HBO Max already benefits from one of the best streaming libraries. The back catalog of Warner Bros. content is already one of the richest in the industry, especially when compared to a lot of the filler content on other platforms, particularly Netflix. Disney+ puts up stiff competition when it comes to branded IP with juggernauts like Marvel and Star Wars, but HBO Max’s overall catalog is widely regarded as one of the best as it’s packed with decades of blockbuster franchises and standalone classics, in addition to sub-brands like Cartoon Network, Studio Ghibli, Adult Swim, and more. And that’s not even mentioning the incoming originals.

Of course, there’s a Gotham Police show, Green Lantern, Peacemaker, and more coming from DC, along with more Game of Thrones a Dune show, and more but, unfortunately, much of HBO Max’s original content is still a way from release. More immediately, Zack Snyder’s Justice League has been hyped as a major draw to the platform after the buzz and drama surrounding that project for the last 3 years. Part of the appeal of something like Zack Snyder’s Justice League is the fact it’s a mostly unseen, high production value project and could be released ASAP with a modest investment, with the arrangement to split it into episodes helping to fill out HBO Max’s release calendar. However, now that HBO Max is injecting 17 brand new theatrical releases into its streaming schedule for 2021, meaning new content is coming around every 3 weeks, it’s not even necessary to cut up the Snyder Cut into 4 episodes anymore, and releasing it as a stand-alone 4-hour movie (which was planned to happen eventually anyway) could make it a part of WarnerMedia’s dual theatrical + HBO Max release plans, giving fans a chance to see it on the big screen.

Comparing the cost to consumers, HBO Max is the same price audiences were paying for Movie Pass. HBO Max obviously doesn’t give the same big-screen access as Movie Pass did, but it does get them unlimited views of blockbuster movies from the day of release (something Movie Pass was restricting more and more) in addition to the rest of HBO Max’s new original content and legacy catalog. While it was once seen as a steep price for a streaming service, HBO Max’s $15/month could be the best deal in the industry. The move is still a bit of a gamble, but it’s the most pragmatic decision available given the circumstances, and it’s sure to supercharge HBO Max’s growth into more direct competition with Disney+, securing more stable revenue for the future of the platform.

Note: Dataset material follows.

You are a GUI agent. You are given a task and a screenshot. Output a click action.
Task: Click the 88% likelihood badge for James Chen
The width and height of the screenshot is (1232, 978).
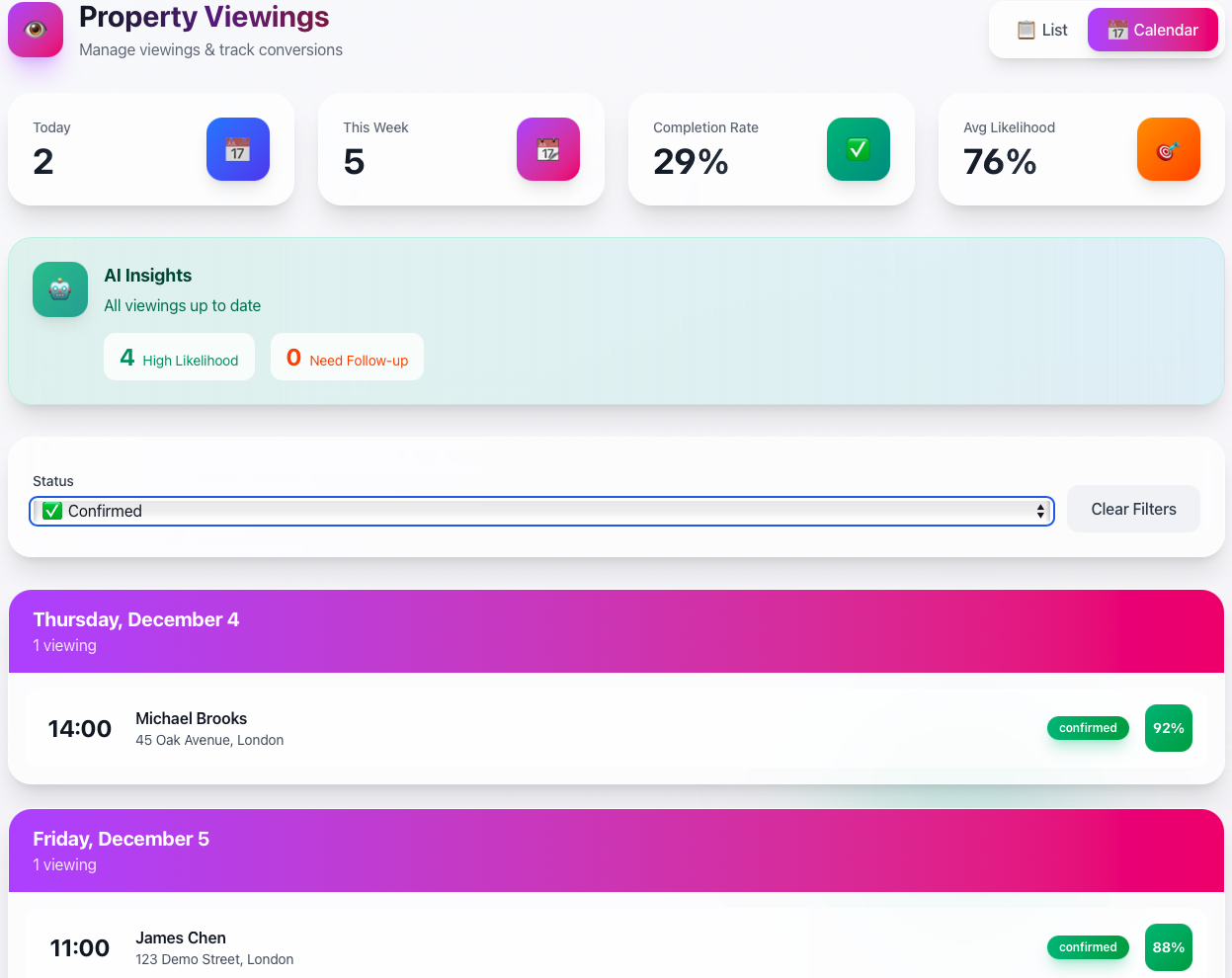pos(1169,947)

While this move seems like it was always an eventuality, George Lucas and Steven Spielberg were already predicting many theatrical releases would go straight to home media back in 2013, it’s still sad this move had to be accelerated in the face of a global pandemic with the theatrical experience seemingly hanging in the balance. But faced with uncertain (but guaranteed to be reduced) returns at the box office and a need to supercharge the growth of HBO Max at any cost, WarnerMedia isn’t simply making lemons out of lemonade, but also possibly redefining the future of cinema as we know it in the process.